» What is being asked
Print, please, exactly the lines from the one with "The image size is (802, 363)." through the final line of the data below, with both ends included and the pictures left out.

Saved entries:
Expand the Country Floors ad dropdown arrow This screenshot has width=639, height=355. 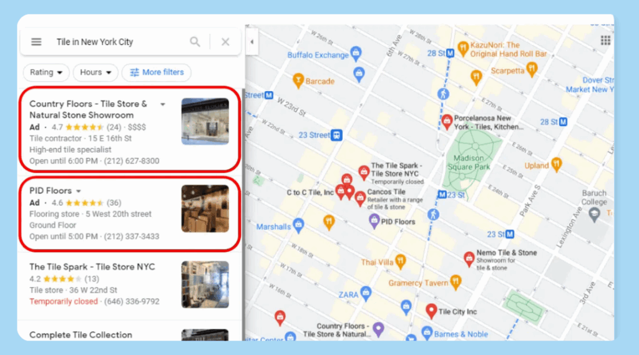tap(163, 105)
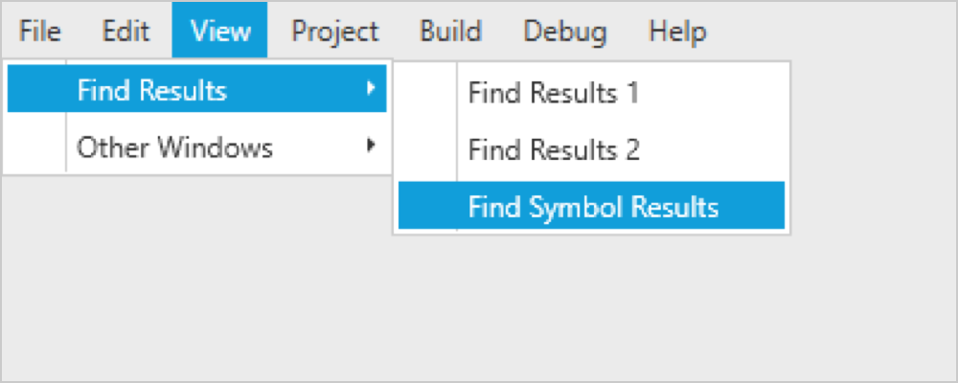Close the highlighted View menu
This screenshot has height=383, width=958.
pos(220,32)
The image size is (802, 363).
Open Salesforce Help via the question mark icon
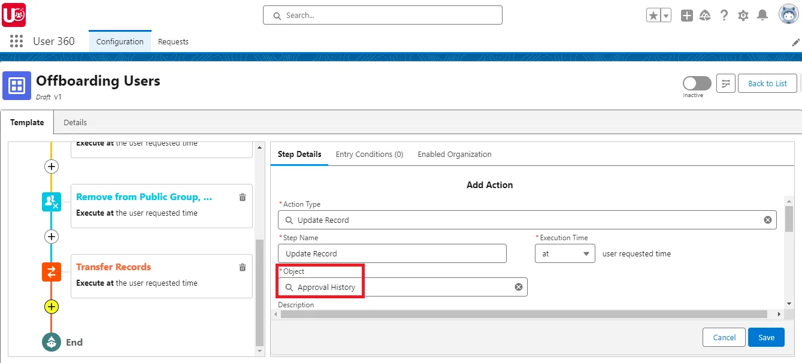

» Task solution
The image size is (802, 363).
Open Salesforce Help via the question mark icon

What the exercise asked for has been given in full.